Problem to solve
Would you please repeat the lines in the listing below from the one containing "Article suivant (568, 1943)" through the final one, exactly as they appear?

Dataset content
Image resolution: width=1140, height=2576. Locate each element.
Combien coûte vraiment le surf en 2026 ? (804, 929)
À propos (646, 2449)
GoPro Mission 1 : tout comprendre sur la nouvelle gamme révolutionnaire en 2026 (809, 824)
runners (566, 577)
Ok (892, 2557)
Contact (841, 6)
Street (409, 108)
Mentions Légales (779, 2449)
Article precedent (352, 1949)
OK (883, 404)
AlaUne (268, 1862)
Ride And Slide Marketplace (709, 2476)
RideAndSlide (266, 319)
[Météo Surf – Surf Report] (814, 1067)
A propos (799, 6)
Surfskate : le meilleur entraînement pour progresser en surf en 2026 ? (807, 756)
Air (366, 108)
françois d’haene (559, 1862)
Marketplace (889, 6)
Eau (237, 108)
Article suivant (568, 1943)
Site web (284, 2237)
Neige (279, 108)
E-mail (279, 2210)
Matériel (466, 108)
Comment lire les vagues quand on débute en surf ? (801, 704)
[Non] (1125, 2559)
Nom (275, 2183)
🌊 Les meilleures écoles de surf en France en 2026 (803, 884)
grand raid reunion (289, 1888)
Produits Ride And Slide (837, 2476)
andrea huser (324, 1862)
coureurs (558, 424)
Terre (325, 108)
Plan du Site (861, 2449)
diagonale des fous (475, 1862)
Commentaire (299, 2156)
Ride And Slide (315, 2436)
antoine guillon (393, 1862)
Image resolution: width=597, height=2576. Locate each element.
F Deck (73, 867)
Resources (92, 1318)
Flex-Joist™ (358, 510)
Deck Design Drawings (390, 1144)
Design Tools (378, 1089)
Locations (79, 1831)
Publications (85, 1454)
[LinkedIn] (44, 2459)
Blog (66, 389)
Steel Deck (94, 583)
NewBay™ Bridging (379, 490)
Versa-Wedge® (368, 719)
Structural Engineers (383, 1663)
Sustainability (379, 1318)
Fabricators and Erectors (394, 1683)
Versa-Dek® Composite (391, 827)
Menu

Written solution
Article suivant (568, 1943)
Site web (284, 2237)
Neige (279, 108)
E-mail (279, 2210)
Matériel (466, 108)
Comment lire les vagues quand on débute en surf ? (801, 704)
[Non] (1125, 2559)
Nom (275, 2183)
🌊 Les meilleures écoles de surf en France en 2026 (803, 884)
grand raid reunion (289, 1888)
Produits Ride And Slide (837, 2476)
andrea huser (324, 1862)
coureurs (558, 424)
Terre (325, 108)
Plan du Site (861, 2449)
diagonale des fous (475, 1862)
Commentaire (299, 2156)
Ride And Slide (315, 2436)
antoine guillon (393, 1862)
Image resolution: width=597, height=2576. Locate each element.
F Deck (73, 867)
Resources (92, 1318)
Flex-Joist™ (358, 510)
Deck Design Drawings (390, 1144)
Design Tools (378, 1089)
Locations (79, 1831)
Publications (85, 1454)
[LinkedIn] (44, 2459)
Blog (66, 389)
Steel Deck (94, 583)
NewBay™ Bridging (379, 490)
Versa-Wedge® (368, 719)
Structural Engineers (383, 1663)
Sustainability (379, 1318)
Fabricators and Erectors (394, 1683)
Versa-Dek® Composite (391, 827)
Menu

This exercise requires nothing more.